There are two certainties in life: death and taxes. For the second, every town in Vermont has, to the chagrin of landowners, a posse of listers ready to mount up and find ways to increase property assessment values, but for those who think they can out run such Ox-Bow incidents, there lies another certainty to contend with: the tax appeal.
One of the creative ways that the Town of Monkton has to extract value out of properties is to tax land for the potential that it has for “subdivision and further development.” In 2011, when the underlying appeals in today’s case were taken, a landowner in Monkton could subdivide his property if it: 1) was naturally divided by a road; 2) contained multiple contiguous lots created by deed before zoning was introduced in 1978; or 3) had a subdivision permit from the Development Review Board. Categories one and two are taxed as having one house site. Category three is taxed as having the potential for two or more house sites.

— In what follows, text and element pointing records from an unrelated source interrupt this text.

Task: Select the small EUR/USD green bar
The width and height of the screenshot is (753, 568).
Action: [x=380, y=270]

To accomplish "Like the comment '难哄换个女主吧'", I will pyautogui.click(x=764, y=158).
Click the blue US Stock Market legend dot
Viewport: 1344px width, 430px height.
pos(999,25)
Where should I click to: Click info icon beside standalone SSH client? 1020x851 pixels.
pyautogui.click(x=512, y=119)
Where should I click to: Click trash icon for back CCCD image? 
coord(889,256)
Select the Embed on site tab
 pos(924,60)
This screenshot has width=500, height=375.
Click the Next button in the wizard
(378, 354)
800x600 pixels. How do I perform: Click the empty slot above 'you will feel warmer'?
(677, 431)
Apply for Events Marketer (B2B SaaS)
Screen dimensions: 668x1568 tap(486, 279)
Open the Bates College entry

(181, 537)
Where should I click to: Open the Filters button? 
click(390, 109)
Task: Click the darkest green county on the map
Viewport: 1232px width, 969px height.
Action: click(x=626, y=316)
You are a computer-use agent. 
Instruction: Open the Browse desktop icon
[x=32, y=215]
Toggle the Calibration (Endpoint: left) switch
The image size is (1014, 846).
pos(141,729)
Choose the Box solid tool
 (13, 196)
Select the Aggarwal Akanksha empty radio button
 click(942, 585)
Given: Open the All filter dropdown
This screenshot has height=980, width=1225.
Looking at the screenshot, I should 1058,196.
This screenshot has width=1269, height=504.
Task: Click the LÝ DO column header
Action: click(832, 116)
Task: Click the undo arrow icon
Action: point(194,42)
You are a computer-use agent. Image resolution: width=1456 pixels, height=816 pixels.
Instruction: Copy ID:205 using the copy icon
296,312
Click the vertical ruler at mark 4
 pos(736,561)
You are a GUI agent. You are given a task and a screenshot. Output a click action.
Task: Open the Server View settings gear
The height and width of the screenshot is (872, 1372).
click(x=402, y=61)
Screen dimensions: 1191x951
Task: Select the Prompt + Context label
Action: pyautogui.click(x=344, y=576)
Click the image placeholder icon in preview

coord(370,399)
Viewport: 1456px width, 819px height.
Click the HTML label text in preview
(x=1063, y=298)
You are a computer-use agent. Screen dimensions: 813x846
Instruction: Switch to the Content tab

As you might imagine, the appellant taxpayers in this case all had subdivision permits and were handed an uncomfortable tax bill for multiple house sites even though their parcel only had one actual house site.
The Monkton Board of Civil Authority denied taxpayers’ appeals of their 2011 assessments. Taxpayers appealed to the state appraiser. During the proceedings, one taxpayer refused to produce documents the Town requested, claiming they were in the public record and did not need to be submitted in advance of the hearing. Even though he could have, the appraiser did not dismiss Norris’ appeal. Instead he gave the Town opportunity to respond and submit comments after it reviewed Norris’ documents at the hearing.
After the hearing, the state appraiser reversed the assessments in favor of taxpayers. He found the Town’s distinction between the subdivision permit parcels and the road or contiguous lot parcels to be arbitrary, and determined that the Town was not treating all properties in the Town fairly or equitably. The Town appealed to the SCOV.
On appeal, the Town asks the SCOV to determine two things: whether the appraiser’s decision to not sanction taxpayer Norris should be reversed, and whether the appraiser erred in determining that taxpayers were treated unequally.
On the first issue, the SCOV makes a quick conclusion: yes, the appraiser could have and probably should have sanctioned Norris and dismissed his appeal, but it won’t reverse the appraiser. It doesn’t matter whether documents are public records, a taxpayer has to disclose all relevant documents in an appeal. But it was not an abuse of the appraiser’s discretion to let the Town comment on Norris’ documents after the hearing rather than dismiss the appeal.
On the second issue, the SCOV has to dig into some constitutional law. Property taxes must be “uniformly assessed”—no taxpayer should be required to pay more than his share of the tax burden. Case law dictates that this is accomplished by listing properties at fair market value, which is based on the “highest and best use” of the property. Whether or not a property has potential to be developed into more than one lot is something listers can consider when assigning a property value.
The problem is that the first two categories of subdividable land in Monkton—naturally divided by a road, or contiguous parcels conveyed before 1978—are not taxed for multiple lot value, whereas the third category—parcels that have a subdivision permit—is taxed for multiple lot value. According to taxpayers this resulted in unequal treatment of properties that were otherwise similarly-situated, in violation of the Equal Protection Clause of the federal Constitution, and the Proportional Contribution Clause of the Vermont Constitution.
The standard the SCOV applies to this question is a modified form of the familiar rational basis standard: a classification of taxpayers will be upheld if it is reasonably related to the purpose for which it was established, it is fairly and equally applied among similarly-situated classes of taxpayers, and the town had “any reasonable policy or purpose” for making the classification.
The SCOV concludes that the Town had a rational basis for making the distinction at issue here. True, all three types of parcels could potentially be sold as subdivided lots. But parcels that already have subdivision permits can be safely assumed to be ready for subdivision. The permittee has already gone through the process of determining exactly how many home sites can be carved out of the parcel, demonstrating that subdivision is the “highest and best use” of the property. A permittee can also demonstrate that, despite the permit, the property lacks development value, so it is possible to challenge the assumption.
By contrast, road-divided or contiguous parcels, while potentially subdividable, have not been demonstrated to be so, and may in fact not be. The SCOV gives an example of a lot that is in part unbuildable, too small, or landlocked. It is not necessarily true with these parcels that subdivision is the “highest and best use” of the property. The Town had a rational basis for making this distinction, the SCOV concludes, and it is reasonably related to its purpose, even if it appears to unfairly target subdivision permittees.
This is technically referred to as the SCOV cutting the municipality some slack, but it is fully consistent with the SCOV’s recent case law in this area that has affirmed the right of listers to mount up and use some creativity and statutorily sustained cunning to bring in the tax dollars equivalent to the highest and best use. Hi ho, and away!